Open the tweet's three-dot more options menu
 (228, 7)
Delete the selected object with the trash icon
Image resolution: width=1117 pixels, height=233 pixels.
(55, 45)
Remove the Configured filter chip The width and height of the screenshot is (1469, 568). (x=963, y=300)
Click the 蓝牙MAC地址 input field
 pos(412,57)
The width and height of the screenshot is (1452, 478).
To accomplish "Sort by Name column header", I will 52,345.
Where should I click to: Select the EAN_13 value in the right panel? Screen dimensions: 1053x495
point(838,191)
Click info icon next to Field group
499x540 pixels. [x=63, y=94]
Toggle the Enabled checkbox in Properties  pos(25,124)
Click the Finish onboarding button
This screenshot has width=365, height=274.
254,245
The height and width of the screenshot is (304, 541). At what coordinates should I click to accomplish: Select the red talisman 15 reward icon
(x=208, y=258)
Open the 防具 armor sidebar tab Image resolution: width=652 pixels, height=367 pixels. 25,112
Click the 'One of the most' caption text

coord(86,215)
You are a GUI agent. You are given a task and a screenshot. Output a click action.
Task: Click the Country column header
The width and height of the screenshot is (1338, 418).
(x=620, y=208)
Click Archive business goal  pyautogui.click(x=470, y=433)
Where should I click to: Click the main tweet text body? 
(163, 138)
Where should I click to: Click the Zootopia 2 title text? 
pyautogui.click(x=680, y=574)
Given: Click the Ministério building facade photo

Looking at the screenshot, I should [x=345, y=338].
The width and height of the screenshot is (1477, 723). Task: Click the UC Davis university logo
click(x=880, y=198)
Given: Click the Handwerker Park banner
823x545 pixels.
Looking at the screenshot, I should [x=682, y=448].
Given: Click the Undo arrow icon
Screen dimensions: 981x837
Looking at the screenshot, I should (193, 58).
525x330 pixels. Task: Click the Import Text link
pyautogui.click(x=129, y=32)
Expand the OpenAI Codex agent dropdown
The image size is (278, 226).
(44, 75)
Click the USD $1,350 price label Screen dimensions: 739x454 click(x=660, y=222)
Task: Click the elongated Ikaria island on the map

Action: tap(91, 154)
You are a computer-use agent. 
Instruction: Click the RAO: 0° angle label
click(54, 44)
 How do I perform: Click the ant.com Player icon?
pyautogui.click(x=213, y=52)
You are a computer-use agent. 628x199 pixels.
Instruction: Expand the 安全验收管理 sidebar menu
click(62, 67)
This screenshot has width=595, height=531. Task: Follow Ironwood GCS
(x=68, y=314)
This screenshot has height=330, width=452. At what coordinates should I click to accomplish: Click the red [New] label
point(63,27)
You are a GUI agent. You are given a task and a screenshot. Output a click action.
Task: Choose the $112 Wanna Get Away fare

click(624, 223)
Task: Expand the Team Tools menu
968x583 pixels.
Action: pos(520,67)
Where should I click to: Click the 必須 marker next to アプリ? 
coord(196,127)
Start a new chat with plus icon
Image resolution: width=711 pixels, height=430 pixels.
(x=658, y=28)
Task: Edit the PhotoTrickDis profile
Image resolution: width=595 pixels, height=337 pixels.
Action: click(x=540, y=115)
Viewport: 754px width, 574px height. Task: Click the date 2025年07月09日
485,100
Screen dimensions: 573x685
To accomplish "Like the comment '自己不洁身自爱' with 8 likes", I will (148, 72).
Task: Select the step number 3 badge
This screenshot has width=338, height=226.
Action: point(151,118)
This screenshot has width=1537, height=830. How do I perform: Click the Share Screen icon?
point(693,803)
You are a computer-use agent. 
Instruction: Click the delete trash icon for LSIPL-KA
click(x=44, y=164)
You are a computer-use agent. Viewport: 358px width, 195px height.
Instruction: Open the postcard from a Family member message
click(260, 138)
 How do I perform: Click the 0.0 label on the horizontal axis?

Work required ::
For every line above that has "computer" in it, copy the line.

Exercise response ::
You are a computer-use agent. 
You are a computer-use agent. 628x199 pixels.
You are a computer-use agent. 
You are a computer-use agent. Viewport: 358px width, 195px height.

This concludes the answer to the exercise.